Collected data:
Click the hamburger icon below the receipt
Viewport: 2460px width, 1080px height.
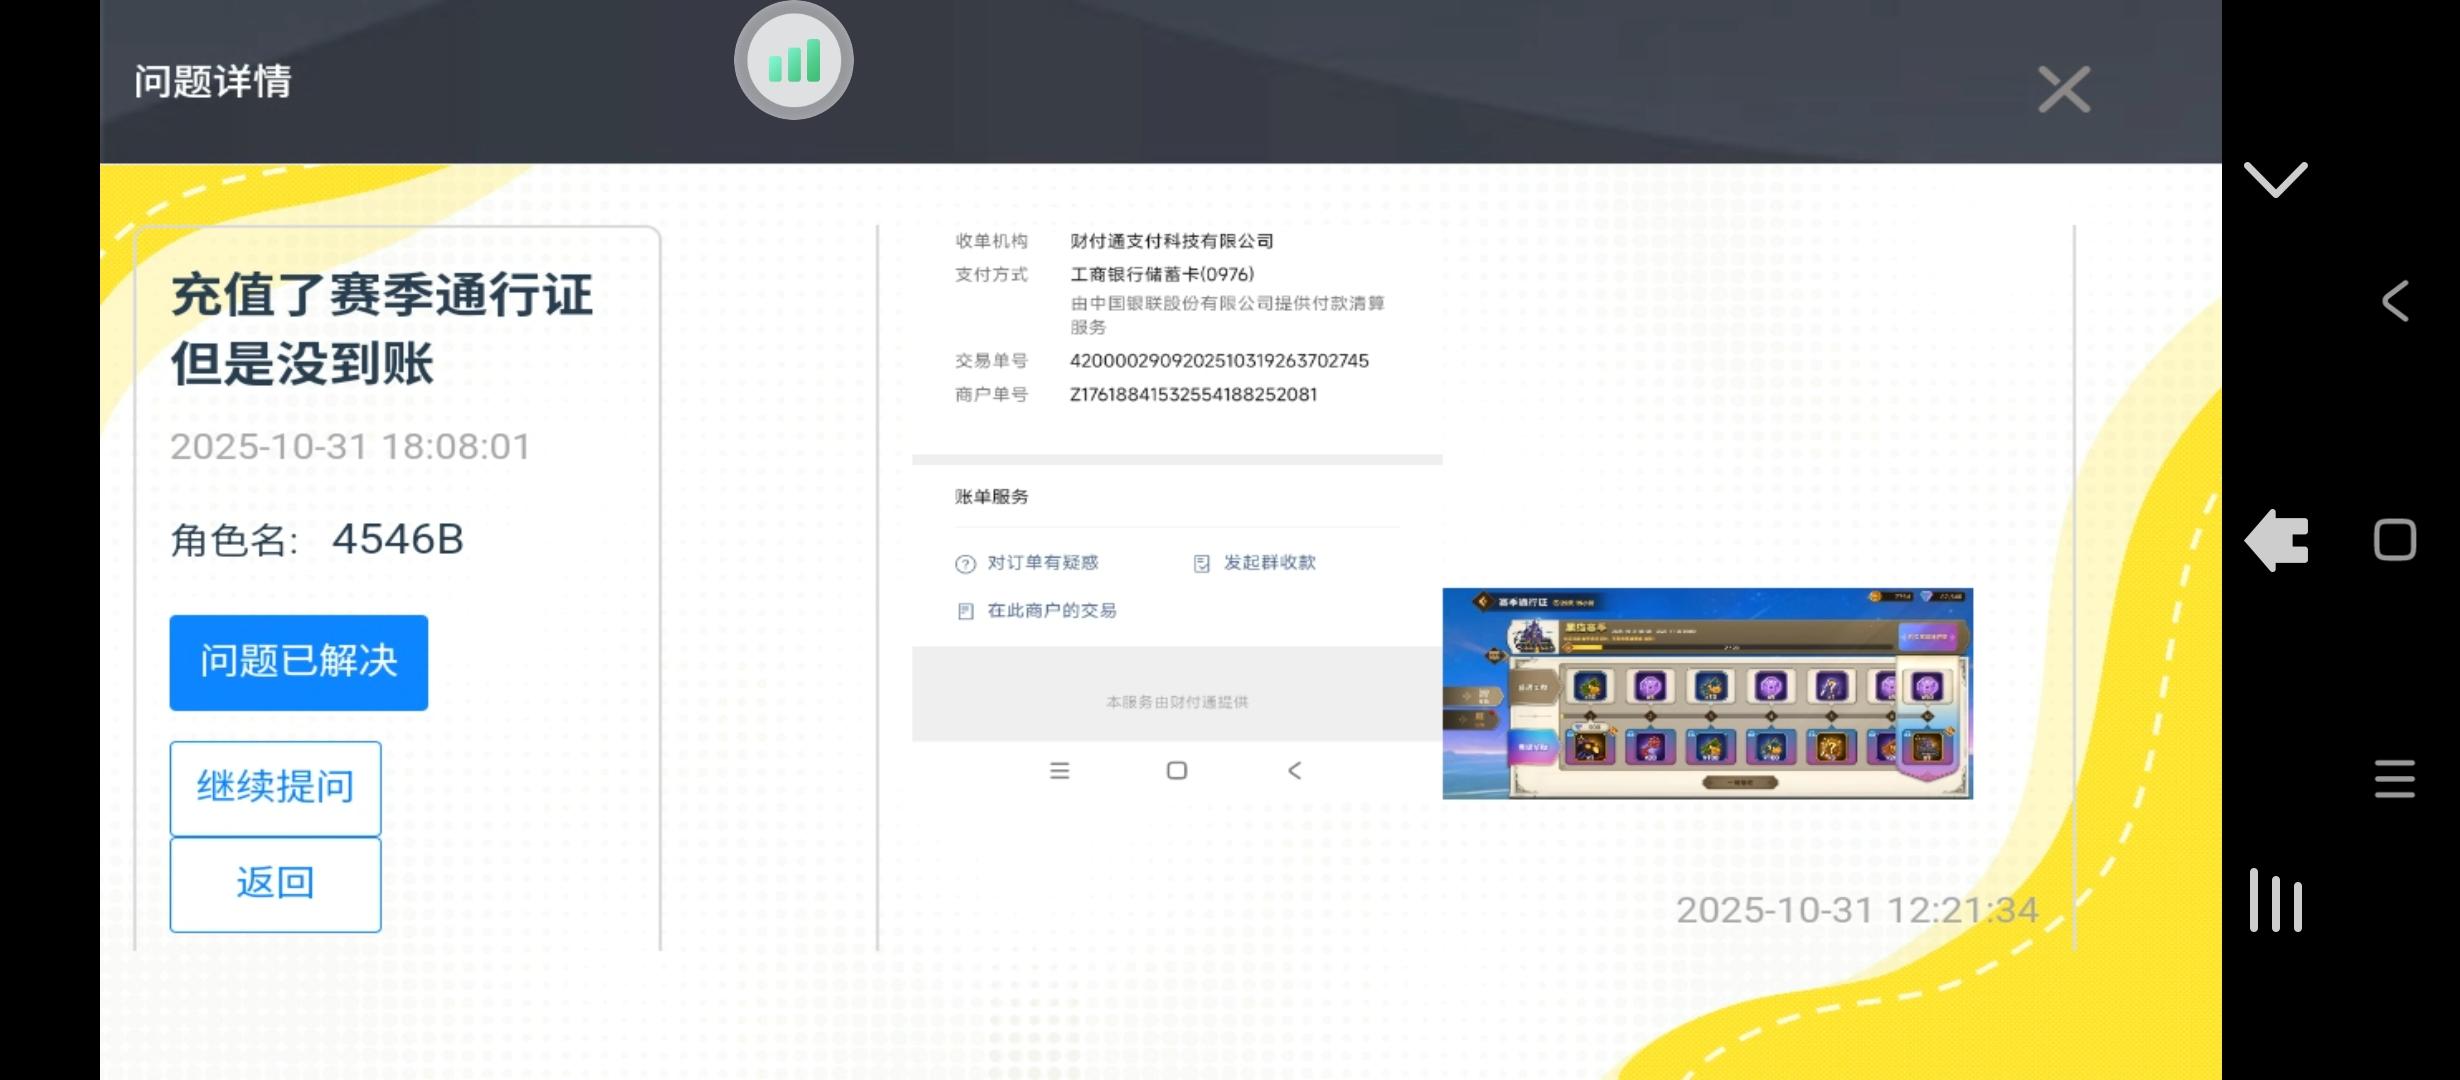coord(1059,771)
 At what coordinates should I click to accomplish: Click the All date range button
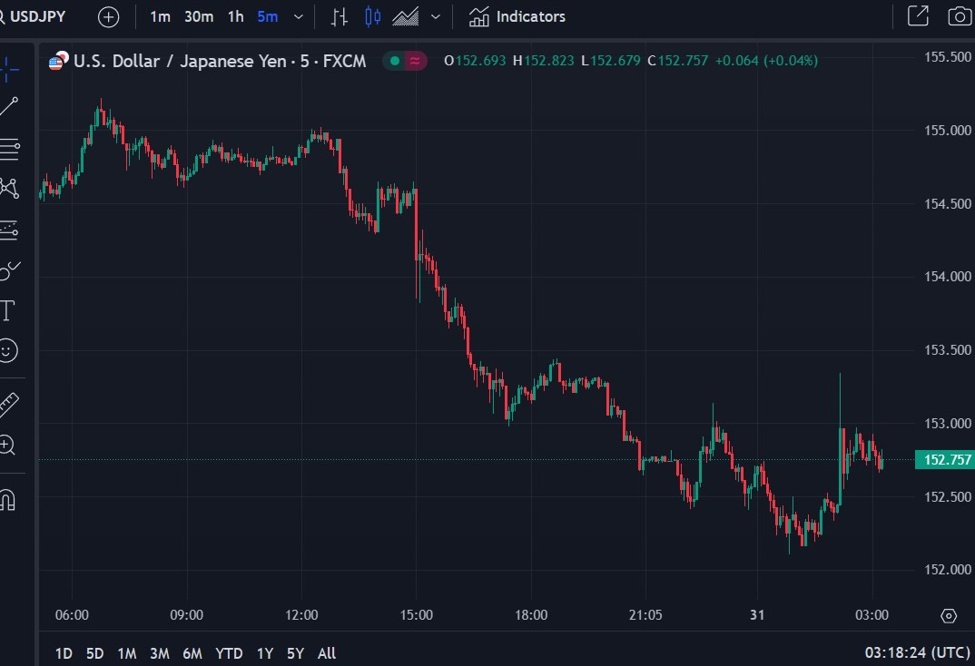[326, 652]
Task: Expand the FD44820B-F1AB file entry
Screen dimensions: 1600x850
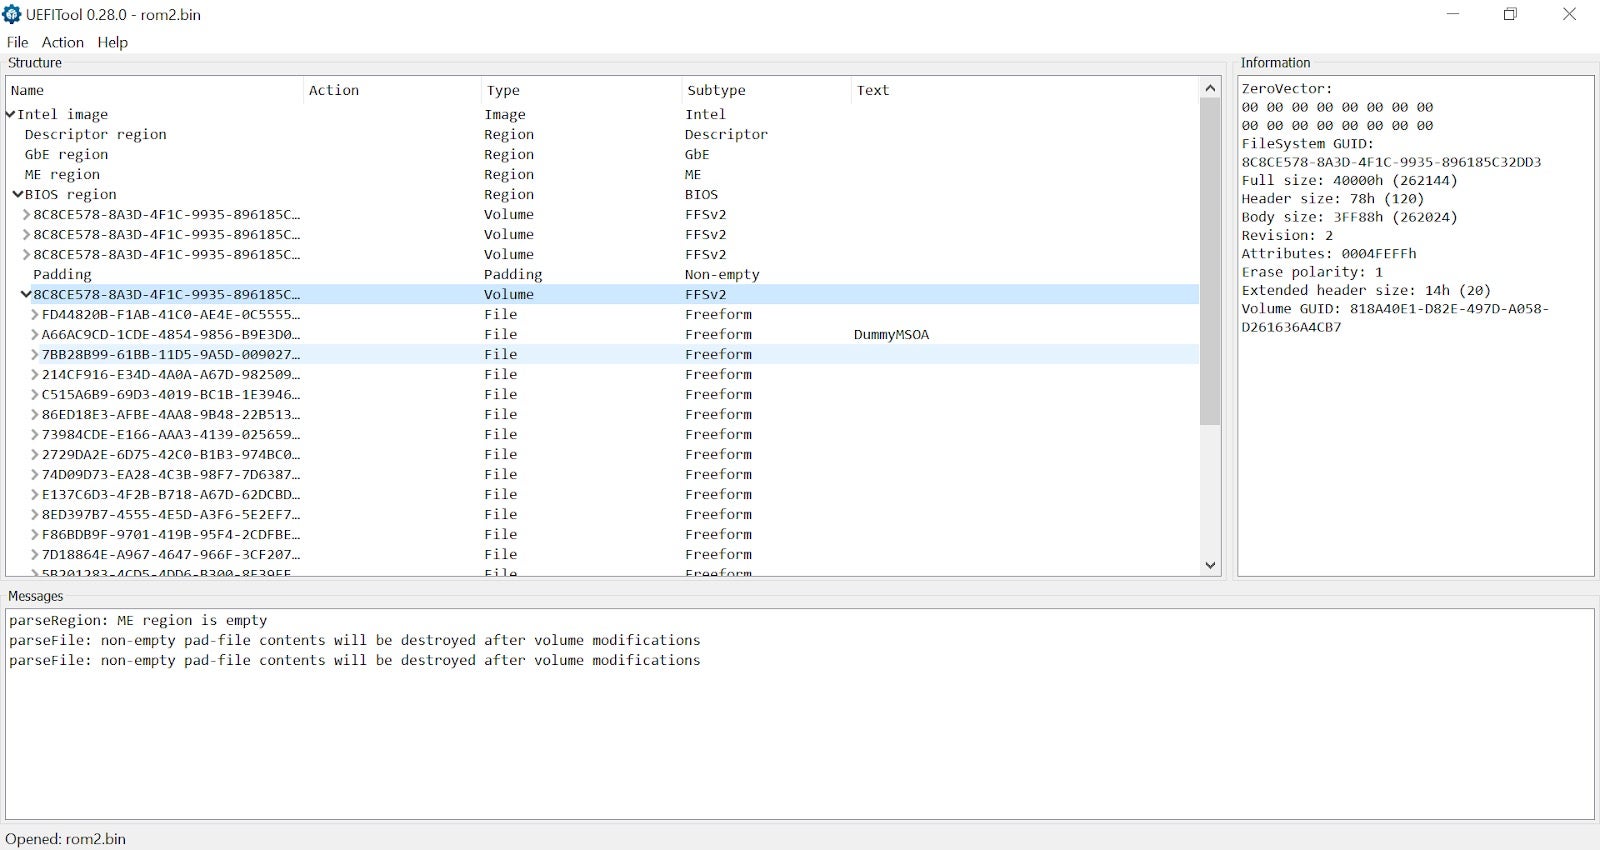Action: point(35,315)
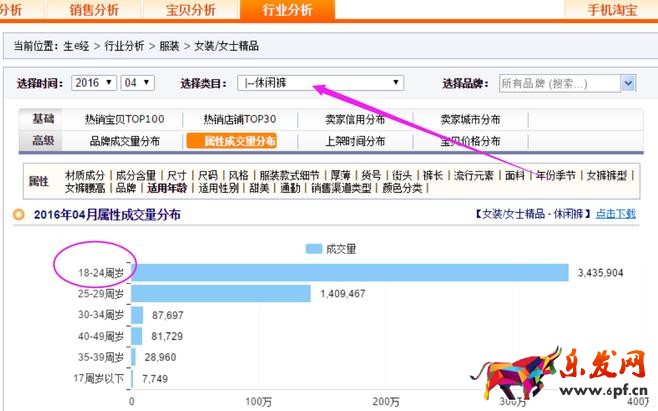Select the 热销宝贝TOP100 report
This screenshot has width=658, height=411.
(125, 119)
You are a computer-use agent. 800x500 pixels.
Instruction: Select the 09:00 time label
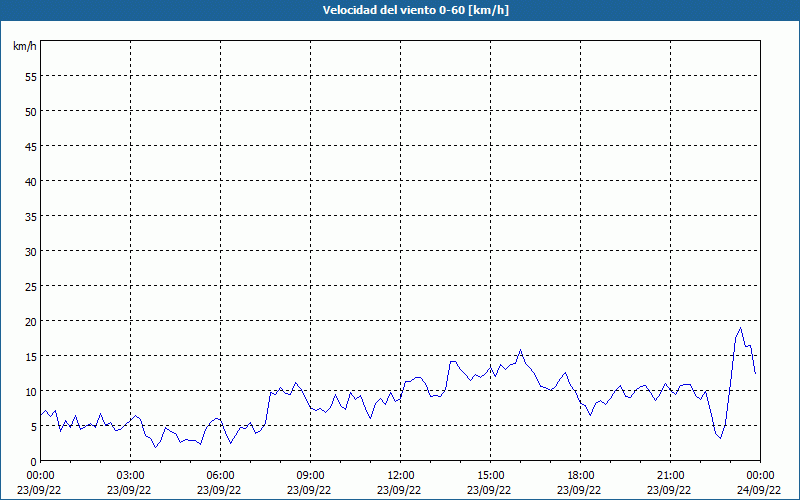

What you will do
Can you write out the lines of the material above, starting at the line containing "You are a computer-use agent. 800x500 pixels." and ending at the end of the material, without any pictures?

Exercise response
You are a computer-use agent. 800x500 pixels.
Instruction: Select the 09:00 time label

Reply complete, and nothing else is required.